On 2021-02-19, Jim Wilson wrote:
On Fri, Feb 19, 2021 at 4:36 PM Fangrui Song <i@xxxxxxxxxx> wrote:
How should we make the following code work with both
-fno-asynchronous-unwind-tables and -fasynchronous-unwind-tables?
int main() {
asm(".cfi_undefined %rip");
}
The example is minimalistic. The idea is that if inline asm does stack
push/pop and wants to manually add .cfi_* directives, the current
error behavior is undesired.
I don't think that there is a way currently to make this work.

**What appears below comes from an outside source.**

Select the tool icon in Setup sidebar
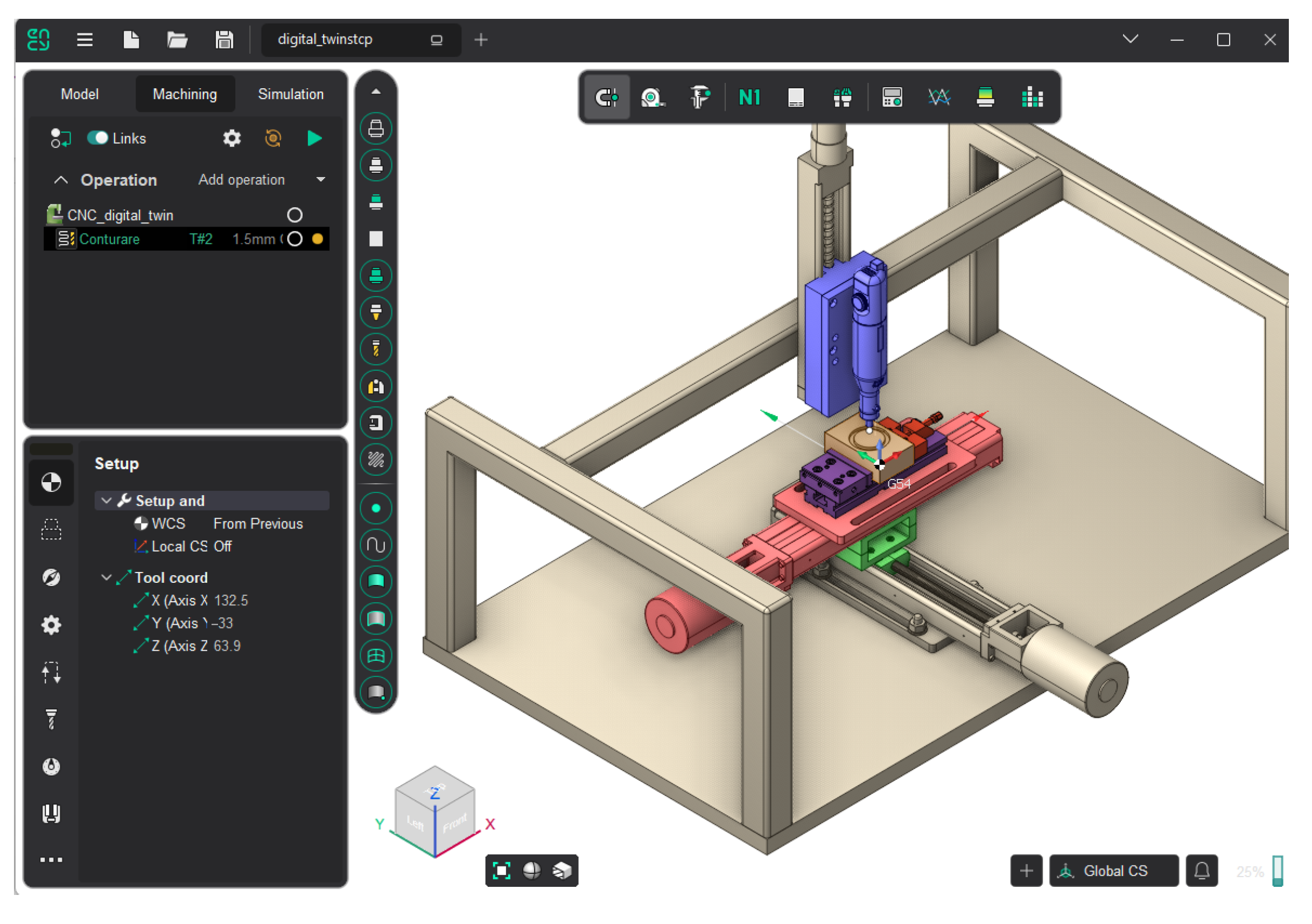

In general, I'd say that if you are doing something non-trivial you should
not be using an extended asm. You should either use a built-in function or
just write it in assembly language directly. Extended asms really only
work well for simple stuff. If you use a built-in function, then the
compiler should emit any CFI directives for that built-in if necessary. If
writing in assembly language then you can hand write CFI directives for the
entire function, or rely on assembler support if the assembler can figure
it out from the code.
But if you really want to do this in an extended asm, then we would need to
extend the asm syntax so that one can put CFI info in the middle of an
asm. One way to do that might be a special operator for formatting asm
strings that only prints the string if we are emitting unwind info. We
would have to find a free punctuation character that isn't already used by
any existing port, and then assuming backquote is free we could do
int main() {
asm("`.cfi_undefined %rip`");
}
and the backquotes then only print the string if we are emitting unwind
info. Or alternatively make this a % operator like %`. Either way, I
think this would look funny, so might not be the best approach. It would
likely be difficult for people to use. I seriously doubt many users can
write CFI code and get it right.
In GNU as, can we have a .cfi_sections value to ignore subsequent .cfi_* directives?
If such a directive exists, gcc -fno-asynchronous-unwind-tables can emit
that directive, and pass through all the .cfi_* directives, then let GNU as ignore them.